Excerpt to read

27 November 2019
45% of organisations worry employees’ eyesight is not adequate for driving
Almost half of employers are concerned that employees who drive during the course of their work may not have adequate eyesight to do so safely.
That’s according to new research from Specsavers Corporate Eyecare published to coincide with national Road Safety Week, which has just concluded and is co-ordinated annually by road safety charity Brake.
Aimed at inspiring thousands of organisations and communities to take action on road safety and promote life-saving messages during the Week and beyond, it is also targeted at businesses to improve at-work driving safety and reduce the on-road risk exposure of drivers and themselves as employers.
In a survey of more than 500 HR decision makers from companies of all sizes across the UK, Specsavers Corporate Eyecare discovered 45% of employers had concerns about whether their workers’ eyesight was as good as it should be for driving.
As a result, Specsavers Corporate Eyecare is encouraging employers to take a lead in ensuring that their drivers can see well enough to drive.
The research also highlighted that almost three-quarters (72%) of employers said that they offered workplace eye care to all who drive for work purposes; 17% said they offered it to some drivers; and 11% said they did not offer eye care to anyone driving in the course of their work.
The law requires a driver to be able to read a modern number plate from a distance of 20 metres, which Jim Lythgow, director of strategic alliances at Specsavers Corporate Eyecare, called “quite minimal”.
He said: “The fact that so many employers are concerned should serve as a wake-up call. If employers are offering eye care to the majority of drivers but are still concerned that their eyesight is not good enough, then clearly something is missing.
“It is not enough to just offer corporate eye care. It needs to be proactively communicated and promoted too. If employees were more aware of the risks they run by not having regular eye tests, such as potentially losing their driving license, they may be more likely to take up the benefit.”
Specsavers Corporate Eyecare recommends that employers put up posters and information on staff noticeboards or add details on a staff intranet to encourage employees to take up their eye care benefits.

Collected data entries
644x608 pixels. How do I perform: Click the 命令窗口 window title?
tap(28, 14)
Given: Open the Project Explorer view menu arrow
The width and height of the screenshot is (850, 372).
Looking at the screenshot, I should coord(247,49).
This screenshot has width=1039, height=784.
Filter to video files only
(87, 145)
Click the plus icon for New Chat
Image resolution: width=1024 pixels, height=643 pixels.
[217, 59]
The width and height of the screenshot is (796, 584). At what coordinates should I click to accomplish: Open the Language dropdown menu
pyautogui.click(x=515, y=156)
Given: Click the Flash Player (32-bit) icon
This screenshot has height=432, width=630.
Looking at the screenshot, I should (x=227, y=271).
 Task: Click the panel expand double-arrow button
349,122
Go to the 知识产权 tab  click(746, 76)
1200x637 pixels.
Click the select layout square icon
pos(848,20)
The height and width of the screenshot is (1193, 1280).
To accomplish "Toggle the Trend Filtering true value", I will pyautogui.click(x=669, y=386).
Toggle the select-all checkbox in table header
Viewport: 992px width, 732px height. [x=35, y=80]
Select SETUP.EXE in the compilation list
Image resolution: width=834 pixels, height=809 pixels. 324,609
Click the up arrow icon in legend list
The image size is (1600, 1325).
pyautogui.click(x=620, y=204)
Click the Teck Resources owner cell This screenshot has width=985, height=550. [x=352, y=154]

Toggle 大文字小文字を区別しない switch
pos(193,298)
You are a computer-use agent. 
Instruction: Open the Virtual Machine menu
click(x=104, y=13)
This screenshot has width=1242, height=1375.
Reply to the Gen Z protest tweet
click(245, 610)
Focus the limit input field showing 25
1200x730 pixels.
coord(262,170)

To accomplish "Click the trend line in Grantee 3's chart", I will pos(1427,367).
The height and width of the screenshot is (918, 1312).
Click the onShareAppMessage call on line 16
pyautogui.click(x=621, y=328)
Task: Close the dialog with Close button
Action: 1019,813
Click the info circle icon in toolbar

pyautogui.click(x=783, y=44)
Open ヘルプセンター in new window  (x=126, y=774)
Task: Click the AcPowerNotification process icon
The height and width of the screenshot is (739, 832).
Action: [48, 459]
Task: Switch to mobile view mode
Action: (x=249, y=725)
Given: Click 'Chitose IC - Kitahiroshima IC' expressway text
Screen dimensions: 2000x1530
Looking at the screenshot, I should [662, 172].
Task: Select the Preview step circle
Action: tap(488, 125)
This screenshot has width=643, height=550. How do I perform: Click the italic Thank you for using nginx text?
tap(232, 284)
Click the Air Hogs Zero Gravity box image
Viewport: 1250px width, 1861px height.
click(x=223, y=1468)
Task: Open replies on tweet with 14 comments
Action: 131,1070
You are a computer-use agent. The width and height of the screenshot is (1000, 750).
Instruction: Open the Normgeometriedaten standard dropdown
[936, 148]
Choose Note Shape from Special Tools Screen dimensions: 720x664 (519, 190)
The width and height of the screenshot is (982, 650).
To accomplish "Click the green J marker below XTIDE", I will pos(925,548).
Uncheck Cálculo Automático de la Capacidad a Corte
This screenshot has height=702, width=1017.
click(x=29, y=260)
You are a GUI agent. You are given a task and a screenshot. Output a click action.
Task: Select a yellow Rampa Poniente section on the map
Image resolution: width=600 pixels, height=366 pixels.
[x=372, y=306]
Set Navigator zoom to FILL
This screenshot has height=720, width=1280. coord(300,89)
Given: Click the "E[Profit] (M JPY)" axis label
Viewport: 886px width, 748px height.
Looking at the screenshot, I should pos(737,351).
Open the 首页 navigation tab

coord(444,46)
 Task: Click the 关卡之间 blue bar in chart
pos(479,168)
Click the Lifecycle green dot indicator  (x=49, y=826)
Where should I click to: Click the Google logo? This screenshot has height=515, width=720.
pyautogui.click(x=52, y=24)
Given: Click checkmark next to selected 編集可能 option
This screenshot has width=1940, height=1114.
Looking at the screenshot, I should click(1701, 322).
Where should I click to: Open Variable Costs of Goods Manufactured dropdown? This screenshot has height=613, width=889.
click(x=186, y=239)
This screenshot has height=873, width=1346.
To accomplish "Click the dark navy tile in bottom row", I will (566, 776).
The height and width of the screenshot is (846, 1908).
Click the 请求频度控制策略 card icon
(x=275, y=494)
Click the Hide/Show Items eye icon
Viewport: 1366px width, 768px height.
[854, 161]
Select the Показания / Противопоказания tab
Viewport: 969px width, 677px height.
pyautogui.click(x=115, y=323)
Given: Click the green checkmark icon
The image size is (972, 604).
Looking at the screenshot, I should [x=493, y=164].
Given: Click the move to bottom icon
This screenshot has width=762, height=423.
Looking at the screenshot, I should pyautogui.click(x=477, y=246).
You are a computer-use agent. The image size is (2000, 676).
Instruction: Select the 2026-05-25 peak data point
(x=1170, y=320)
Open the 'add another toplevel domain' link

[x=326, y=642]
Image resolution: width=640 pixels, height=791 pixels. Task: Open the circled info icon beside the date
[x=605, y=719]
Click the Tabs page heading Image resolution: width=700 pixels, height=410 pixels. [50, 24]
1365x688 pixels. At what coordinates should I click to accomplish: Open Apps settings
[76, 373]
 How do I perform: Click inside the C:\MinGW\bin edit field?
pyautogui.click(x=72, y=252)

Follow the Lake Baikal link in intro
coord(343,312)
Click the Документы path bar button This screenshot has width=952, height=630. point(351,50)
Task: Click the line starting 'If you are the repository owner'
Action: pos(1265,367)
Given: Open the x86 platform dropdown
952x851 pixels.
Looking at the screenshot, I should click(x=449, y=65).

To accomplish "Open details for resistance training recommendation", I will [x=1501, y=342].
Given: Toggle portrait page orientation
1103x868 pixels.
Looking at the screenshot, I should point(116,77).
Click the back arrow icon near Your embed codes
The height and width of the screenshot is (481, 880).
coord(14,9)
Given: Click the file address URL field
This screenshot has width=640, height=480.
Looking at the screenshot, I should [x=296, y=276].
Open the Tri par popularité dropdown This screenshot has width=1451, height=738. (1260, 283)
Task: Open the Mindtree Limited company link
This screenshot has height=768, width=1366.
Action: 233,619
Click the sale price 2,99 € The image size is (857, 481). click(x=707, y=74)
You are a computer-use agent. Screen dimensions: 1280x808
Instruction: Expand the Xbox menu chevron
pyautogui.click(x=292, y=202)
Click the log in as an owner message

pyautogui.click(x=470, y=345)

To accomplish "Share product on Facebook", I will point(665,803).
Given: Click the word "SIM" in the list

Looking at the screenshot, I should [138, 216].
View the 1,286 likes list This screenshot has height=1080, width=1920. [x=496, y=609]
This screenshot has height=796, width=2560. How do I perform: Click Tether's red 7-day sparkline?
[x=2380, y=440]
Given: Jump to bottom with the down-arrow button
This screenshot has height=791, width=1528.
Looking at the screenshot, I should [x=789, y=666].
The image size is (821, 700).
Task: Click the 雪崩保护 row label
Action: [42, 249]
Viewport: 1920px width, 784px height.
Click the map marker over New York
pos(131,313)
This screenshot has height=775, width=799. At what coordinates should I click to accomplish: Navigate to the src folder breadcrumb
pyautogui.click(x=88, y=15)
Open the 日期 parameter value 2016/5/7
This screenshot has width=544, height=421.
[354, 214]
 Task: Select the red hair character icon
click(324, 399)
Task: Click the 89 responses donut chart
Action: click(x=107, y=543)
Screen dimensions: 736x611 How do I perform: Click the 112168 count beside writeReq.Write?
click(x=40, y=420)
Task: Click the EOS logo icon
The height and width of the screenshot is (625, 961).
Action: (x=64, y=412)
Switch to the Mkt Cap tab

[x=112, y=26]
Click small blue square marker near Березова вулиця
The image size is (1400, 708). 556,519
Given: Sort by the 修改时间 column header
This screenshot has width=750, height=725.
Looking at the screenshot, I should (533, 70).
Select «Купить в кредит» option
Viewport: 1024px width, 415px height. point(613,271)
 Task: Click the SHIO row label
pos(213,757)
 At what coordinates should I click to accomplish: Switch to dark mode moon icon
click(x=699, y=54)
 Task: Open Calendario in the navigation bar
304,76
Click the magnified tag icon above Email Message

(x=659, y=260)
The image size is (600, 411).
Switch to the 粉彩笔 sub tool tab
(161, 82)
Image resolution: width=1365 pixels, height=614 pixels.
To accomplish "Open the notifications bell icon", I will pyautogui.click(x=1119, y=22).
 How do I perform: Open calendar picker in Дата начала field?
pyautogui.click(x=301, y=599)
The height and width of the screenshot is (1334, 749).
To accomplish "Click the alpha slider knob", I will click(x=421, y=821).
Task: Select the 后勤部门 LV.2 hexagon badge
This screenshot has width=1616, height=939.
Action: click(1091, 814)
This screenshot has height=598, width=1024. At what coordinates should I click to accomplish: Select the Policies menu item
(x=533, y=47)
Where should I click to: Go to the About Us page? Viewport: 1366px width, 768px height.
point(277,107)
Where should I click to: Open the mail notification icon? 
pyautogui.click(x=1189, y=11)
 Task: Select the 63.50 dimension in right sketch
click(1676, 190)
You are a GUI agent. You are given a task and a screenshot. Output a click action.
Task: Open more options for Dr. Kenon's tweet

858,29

Task requirements
**a)** In the article on employee eyesight and driving, reproduce the stretch from "Aimed at inspiring" through "be for driving.", swapping "HR decision makers" for "human resources decision makers".
**b)** Extend the article on employee eyesight and driving with new text that picks up after its final sentence.
The data shown here is separate material with no connection to the article on employee eyesight and driving.

Outputs for the tasks
**a)**
Aimed at inspiring thousands of organisations and communities to take action on road safety and promote life-saving messages during the Week and beyond, it is also targeted at businesses to improve at-work driving safety and reduce the on-road risk exposure of drivers and themselves as employers.
In a survey of more than 500 human resources decision makers from companies of all sizes across the UK, Specsavers Corporate Eyecare discovered 45% of employers had concerns about whether their workers’ eyesight was as good as it should be for driving.

**b)**
Additionally, a number of the optician’s customers also engage in wellbeing days, which enables them to promote all health benefits on offer to their staff. That, said Specsavers Corporate Eyecare, provided an opportunity for employees to learn about the wider benefits of testing, including the optometrist being able to detect symptoms of wider health issues, such as cardiovascular disease, stroke and diabetes.
The Road Haulage Association is supporting Specsavers Corporate Eyecare’s campaign to encourage drivers to have regular eye tests. Chief executive Richard Burnett recently had his eyes tested by an optometrist at the company who spotted the early symptoms of glaucoma.
Mr Burnett was referred to hospital and his condition is now being monitored and treated. However, as his glaucoma was picked up early he has suffered no loss of vision and can continue to drive, according to Specsavers Corporate Eyecare.
He said his experience showed how essential it was for everyone to have regular eye tests, especially if they drive.
Mr Burnett said: “I think it’s really important in my position that I lead by example and get regular eye tests. For so many people in the UK; truck operators in particular, the roads are their place of work, it’s where they do business. We need to make sure that they are safe and that we are doing all we can to cut the number of incidents. That includes having regular eye tests to make sure that everyone has not only good eyesight, but also good eye health.
“It is encouraging to know that if, like me, the optometrist finds an issue during the eye examination, it can usually be managed with the right medication and support.”